How to Improve Athletic Speed

If the goal is to actually improve speed and change of direction ability, the goal must be to improve the ability to apply the greatest possible mass-specific forces to the ground, in the shortest window of time, oriented in a way that will project the athlete’s center of mass in the desired direction. Period.

How Do We Do This?

  • Teach athletes the skill of acceleration.
  • Work to optimize the athlete’s mechanics to improve efficient and effective application of force to the ground.
  • Teach them to absorb force.
  • Teach them to absorb force then reaccelerate in a different direction.
  • Get them to compete in sprint and change of direction games and allow them to self-organize more effective movement strategies to accomplish the task of winning.
  • Utilize jumps and plyometrics to improve rate of force development and maximize the use of stored elastic energy.
  • Use strength training to improve general force production capabilities and take the brake off the nervous system.

We do the basics, and we do them well.


How Ladder Drills Still Serve a Purpose

Now, before someone comes out of the woodwork and defends the use of ladder drills, I am very aware that they serve a purpose as a warm-up tool. However, I’d still argue that there are more effective ways to warm up that give you a greater return on your investment.
They also serve as an EXTREMELY low-level plyometric exercise that can reintroduce athletes to short-ground contact time plyometric activity and changes of direction after injury or in the training of young, untrained kids.

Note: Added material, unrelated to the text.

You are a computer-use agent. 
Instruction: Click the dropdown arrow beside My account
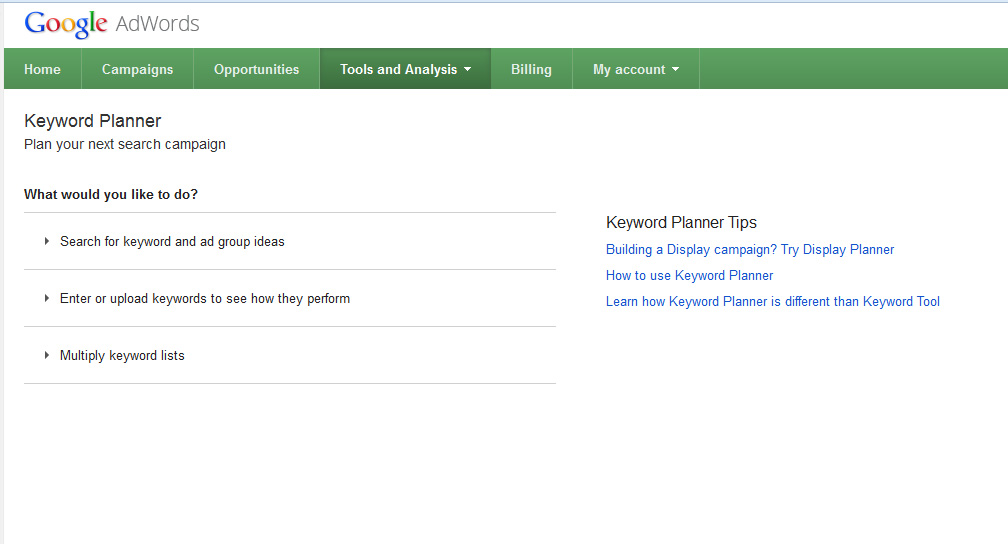coord(675,70)

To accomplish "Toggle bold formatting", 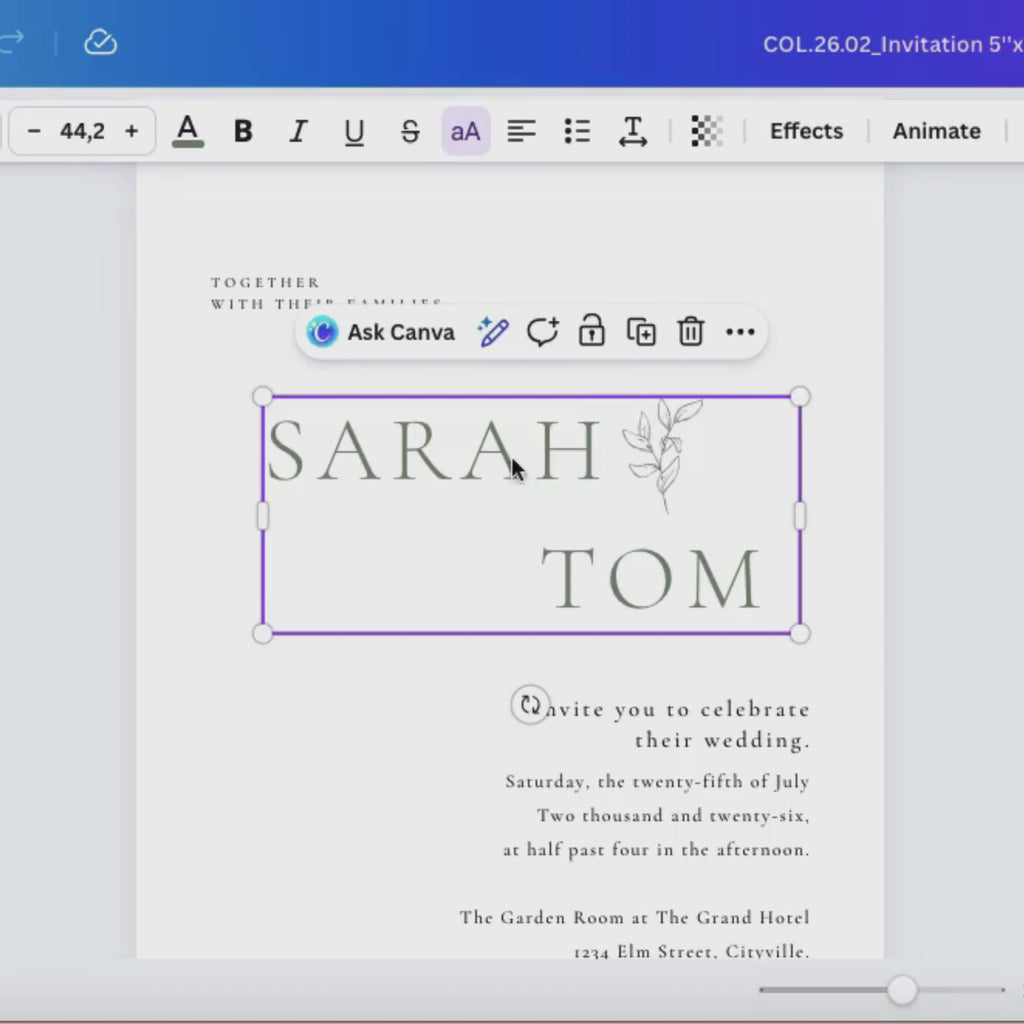I will [243, 131].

Finally, they can create a context to teach an athlete proper position when changing directions. The key to this last point is that there will be no transfer from ladder drills to the athlete’s actual sport unless the athlete is able to apply the skills he or she learned at the velocities and against the forces demanded of them during the sport performance.

This is known as the SAID principle, or Specific Adaptation to Imposed Demands. The body changes very specifically to meet the demands you place on it. It does so to be more prepared in case that EXACT demand is placed on it again, a mechanism for survival and resiliency against stress.

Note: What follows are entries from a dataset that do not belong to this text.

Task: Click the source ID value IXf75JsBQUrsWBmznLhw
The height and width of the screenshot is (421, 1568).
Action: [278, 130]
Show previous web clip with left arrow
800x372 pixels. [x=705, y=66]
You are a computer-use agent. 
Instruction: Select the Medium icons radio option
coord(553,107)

You can teach someone the best change of direction angle in the world as they “icky shuffle” back and forth through a ladder in a very controlled environment.  However, if they can’t demonstrate that angle and force redirection in a reactive, chaotic environment that actually leads to them accelerating in another direction on game day, then you’ve done nothing for them.

The Problem With Footwork

However, the three points listed above are not the concern when it comes to the use of these drills. The problem is when “footwork” and ladder drills comprise a substantial percentage of the athlete’s on-field training volume. Brief use of a ladder or a low-intensity change-of-direction drill during any one of the above scenarios may be entirely appropriate, but teaching athletes that they will improve their speed and agility by doing this consistently and for large sections of their workouts is wrong.

When you understand the underlying scientific principles that govern all movement, it becomes much easier to filter information and separate quality training from fluff.


Improving sprinting acceleration is about applying greater forces into the ground, in a shorter window of time, oriented horizontally to propel the body forward.

Avoid Gimmicks and Flashy Footwork

Ultimately, these training tips: how to improve your athlete’s speed, use scientifically-proven methods. You need to apply a greater application of support forces to the ground. Gimmicks and flashy footwork may make you look cool on social media. However, they will never improve performance the way that tried and true training methods. methods that have stood the test of time and generated real, measurable results — will.


1. Weyand, P. G., Sternlight, D. B., Bellizzi, M. J., & Wright, S. (2000). Faster Top Running Speeds Are Achieved With Greater Ground Forces Not More Rapid Leg Movements.  Journal Of Applied Physiology,(89), 1991-1999. Doi:
2. Morin, J., Edouard, P., & Samozino, P. (2013). New Insights Into Sprint Biomechanics and Determinants of Elite 100m Performance. New Studies In Athletics, 3(4), 87-103.
3. Giuliano, T., & Terrell, T. (2017). Force and Power: Maximizing Performance With Velocity Based Training.